O’Kane said, “America’s legal system today impedes efforts to enhance patient safety. As a nation, we should experiment with new approaches to resolving medical injury disputes – such as health court pilot projects – that would better compensate patients, improve efficiencies and promote patient safety.”
“The unreliability of medical justice today has infected healthcare with a debilitating distrust,” said Philip Howard, chair of Common Good. “These consumer and patient safety leaders understand that a reliable system of justice is needed to align incentives towards patient safety and avoiding wasteful practices.”
Last month, six hospitals and academic medical centers announced their interest in serving as pilot projects for special health courts. They include Duke University School of Medicine and Health System (Durham, North Carolina); Emory Healthcare (At-lanta); Jackson Health System/University of Miami Leonard M. Miller School of Medicine (Miami); Johns Hopkins School of Medicine (Baltimore); New York-Presbyterian, the University Hospital of Columbia and Cornell (New York); and Yale-New Haven Hospital/Yale Medical Group (New Haven, Connecticut).

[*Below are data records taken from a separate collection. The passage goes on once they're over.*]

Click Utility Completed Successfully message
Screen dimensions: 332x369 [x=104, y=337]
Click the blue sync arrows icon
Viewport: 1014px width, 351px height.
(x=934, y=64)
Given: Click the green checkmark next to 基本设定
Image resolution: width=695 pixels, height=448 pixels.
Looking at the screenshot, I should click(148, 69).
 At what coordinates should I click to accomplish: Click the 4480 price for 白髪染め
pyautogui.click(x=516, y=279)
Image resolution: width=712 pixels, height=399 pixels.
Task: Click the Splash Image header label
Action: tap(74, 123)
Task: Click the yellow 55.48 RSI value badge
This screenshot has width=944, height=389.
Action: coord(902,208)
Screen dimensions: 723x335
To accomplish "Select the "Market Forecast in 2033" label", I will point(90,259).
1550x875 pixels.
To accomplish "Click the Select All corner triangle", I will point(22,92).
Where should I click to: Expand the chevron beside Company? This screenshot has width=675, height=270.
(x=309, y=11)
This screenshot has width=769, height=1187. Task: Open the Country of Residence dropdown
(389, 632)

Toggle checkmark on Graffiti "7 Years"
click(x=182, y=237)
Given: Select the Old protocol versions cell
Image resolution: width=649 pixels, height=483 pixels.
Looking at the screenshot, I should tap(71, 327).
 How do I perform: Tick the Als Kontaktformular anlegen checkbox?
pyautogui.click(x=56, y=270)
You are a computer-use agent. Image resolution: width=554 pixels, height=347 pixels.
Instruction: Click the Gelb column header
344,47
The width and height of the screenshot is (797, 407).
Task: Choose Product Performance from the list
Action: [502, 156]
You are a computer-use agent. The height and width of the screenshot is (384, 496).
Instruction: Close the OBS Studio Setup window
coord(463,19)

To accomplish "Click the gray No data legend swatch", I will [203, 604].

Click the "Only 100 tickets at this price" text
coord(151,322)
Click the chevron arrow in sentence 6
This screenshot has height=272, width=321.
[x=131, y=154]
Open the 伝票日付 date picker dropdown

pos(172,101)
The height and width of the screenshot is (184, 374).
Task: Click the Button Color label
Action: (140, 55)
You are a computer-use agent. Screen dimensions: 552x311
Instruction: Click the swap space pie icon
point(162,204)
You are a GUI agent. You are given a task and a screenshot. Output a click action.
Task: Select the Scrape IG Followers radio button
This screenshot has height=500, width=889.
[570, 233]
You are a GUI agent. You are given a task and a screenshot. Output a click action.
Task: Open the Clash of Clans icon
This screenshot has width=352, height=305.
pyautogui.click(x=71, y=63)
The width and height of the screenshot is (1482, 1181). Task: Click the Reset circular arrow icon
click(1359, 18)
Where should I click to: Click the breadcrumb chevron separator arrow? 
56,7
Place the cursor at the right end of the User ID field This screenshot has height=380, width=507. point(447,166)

Health courts would feature full-time judges trained in healthcare issues to define and interpret standards of care in malpractice cases, relying on neutral experts paid by the court and setting precedent. A key goal of these courts is to avoid a key controversy of compensations – that they seem to benefit lawyers as much as, or more than, plaintiffs.
Common Good is leading the effort to develop models for health courts in partnership with the Harvard School of Public Health, with funding from the Robert Wood Johnson Foundation.